Output.npz is a compressed file that contains all the above files and some additional information, such as the number of units, sessions, and clusters. It is designed to mimic the Output.mat file which is the main output of the MATLAB version of DANT.
For multi-shank runs, the root output folder contains merged global outputs using the same data file names as single-shank runs, including Output.npz, ClusteringResults.npz, ClusterMatrix.npy, IdxCluster.npy, MatchedPairs.npy, the similarity matrices, and waveforms_corrected.npy. The root Output.npz includes IdxUnit for the original unit indices and IdxShank for the shank assignment of each unit. Complete per-shank outputs are also saved under Shank<ID>/ folders inside the root output folder.
Features
The feature-related files include auto_corr.npy, isi.npy, peth.npy. These files store the computed features for each unit, which are used in the motion estimation and clustering processes.
Waveforms
If you choose to center the waveforms, the centered waveforms will be saved in waveforms_centered.npy. And the corrected waveforms will be saved in waveforms_corrected.npy.
Spike location
The estimated locations for each unit will be saved in locations.npy, with the amplitudes and the peak channels saved in amplitude.npy and peak_channels.npy, respectively.
If channel_shanks.npy is available, preprocessing also saves unit_shanks.npy. Each unit is assigned to the shank of its peak channel.
Similarity matrix
Four similarity matrices will be saved to waveform_similarity_matrix.npy, ISI_similarity_matrix.npy, AutoCorr_similarity_matrix.npy and PETH_similarity_matrix.npy. If some features are not used, the corresponding matrices will be filled with zeros. The final weighted similarity matrix will be saved in SimilarityMatrix.npy. In multi-shank root outputs, rows and columns remain in the original global unit order. Similarity is only computed within each shank; entries for unit pairs from different shanks are left as uncomputed zero values and are not treated as matches.
Motion correction
The estimated probe motion will be saved in motion_linear_scale.npy, motion_linear.npy and motion_constant.npy, which can be loaded via Motion.load() for single-shank or per-shank output folders.
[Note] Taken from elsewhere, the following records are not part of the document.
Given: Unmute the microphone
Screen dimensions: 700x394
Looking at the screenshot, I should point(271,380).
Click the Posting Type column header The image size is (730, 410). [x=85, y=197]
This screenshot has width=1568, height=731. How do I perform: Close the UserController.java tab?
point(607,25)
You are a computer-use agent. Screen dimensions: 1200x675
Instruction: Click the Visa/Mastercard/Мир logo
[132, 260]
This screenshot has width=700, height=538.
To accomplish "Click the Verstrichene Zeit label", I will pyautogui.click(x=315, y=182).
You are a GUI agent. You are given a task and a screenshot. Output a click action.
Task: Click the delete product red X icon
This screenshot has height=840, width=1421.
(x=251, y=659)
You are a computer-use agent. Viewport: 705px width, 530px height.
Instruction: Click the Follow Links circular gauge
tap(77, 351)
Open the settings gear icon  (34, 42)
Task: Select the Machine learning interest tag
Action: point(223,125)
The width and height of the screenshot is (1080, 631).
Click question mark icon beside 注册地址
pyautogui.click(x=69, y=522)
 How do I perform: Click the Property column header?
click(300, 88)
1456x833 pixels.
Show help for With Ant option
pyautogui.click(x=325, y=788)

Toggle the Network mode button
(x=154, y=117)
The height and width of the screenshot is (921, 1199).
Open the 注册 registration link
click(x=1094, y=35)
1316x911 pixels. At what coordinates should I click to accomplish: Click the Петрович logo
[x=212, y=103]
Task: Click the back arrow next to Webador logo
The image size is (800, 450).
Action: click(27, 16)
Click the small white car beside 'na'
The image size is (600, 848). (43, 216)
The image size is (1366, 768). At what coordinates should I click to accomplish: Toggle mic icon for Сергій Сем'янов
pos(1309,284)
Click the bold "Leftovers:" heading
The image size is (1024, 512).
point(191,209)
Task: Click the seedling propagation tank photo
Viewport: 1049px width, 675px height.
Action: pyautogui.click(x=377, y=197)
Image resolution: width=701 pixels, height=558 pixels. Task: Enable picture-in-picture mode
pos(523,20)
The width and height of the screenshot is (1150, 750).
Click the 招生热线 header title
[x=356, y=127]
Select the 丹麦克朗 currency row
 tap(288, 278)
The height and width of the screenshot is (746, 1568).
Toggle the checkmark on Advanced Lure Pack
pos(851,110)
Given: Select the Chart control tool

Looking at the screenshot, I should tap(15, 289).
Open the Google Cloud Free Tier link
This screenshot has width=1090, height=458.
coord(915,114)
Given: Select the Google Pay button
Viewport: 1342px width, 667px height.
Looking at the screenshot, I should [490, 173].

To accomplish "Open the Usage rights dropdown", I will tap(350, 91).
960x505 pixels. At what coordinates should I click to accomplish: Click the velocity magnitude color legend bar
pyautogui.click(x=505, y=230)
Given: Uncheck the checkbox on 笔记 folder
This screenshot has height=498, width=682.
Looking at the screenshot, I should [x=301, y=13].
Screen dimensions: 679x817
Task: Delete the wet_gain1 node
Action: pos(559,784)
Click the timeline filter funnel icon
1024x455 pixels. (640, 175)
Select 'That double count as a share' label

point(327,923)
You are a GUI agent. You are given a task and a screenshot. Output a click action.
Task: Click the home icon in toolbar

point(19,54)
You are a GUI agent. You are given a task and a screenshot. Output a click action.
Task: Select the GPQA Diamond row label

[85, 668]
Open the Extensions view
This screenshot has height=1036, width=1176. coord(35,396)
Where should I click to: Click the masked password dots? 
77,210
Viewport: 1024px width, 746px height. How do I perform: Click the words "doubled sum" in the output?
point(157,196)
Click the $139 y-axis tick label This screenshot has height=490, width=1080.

In a merged multi-shank root output, motion_linear.npy and motion_constant.npy have shape (n_shank, n_session), and motion_linear_scale.npy has shape (n_shank,). If rigid motion correction is used, only motion_constant.npy is meaningful. See here for details about non-rigid motion correction.
Clustering
The clustering-related files include DistanceMatrix.npy, SimilarityPairs.npy, SimilarityThreshold.npy and SimilarityWeights.npy. These files store the intermediate results of the final clustering process after motion correction. The DistanceMatrix.npy contains the pairwise distances between units. The SimilarityPairs.npy contains the unit index for each pair of units within the max_distance. In multi-shank root outputs, pair indices are global unit indices, no cross-shank pairs are included, and SimilarityWeights.npy/SimilarityThreshold.npy store one row/value per shank. See Clustering for details about the meaning of these files.
ClusteringResults.npz is a compressed file that contains the results of the final clustering process after motion correction, which includes more details about the clustering process, like the clustering results before curation.
Curation
The curation-related information will be saved in CurationTypeNames.npy, CurationTypes.npy, and CurationPairs.npy. It stores the deleted unit pairs and why they are deleted (types). See curation for details.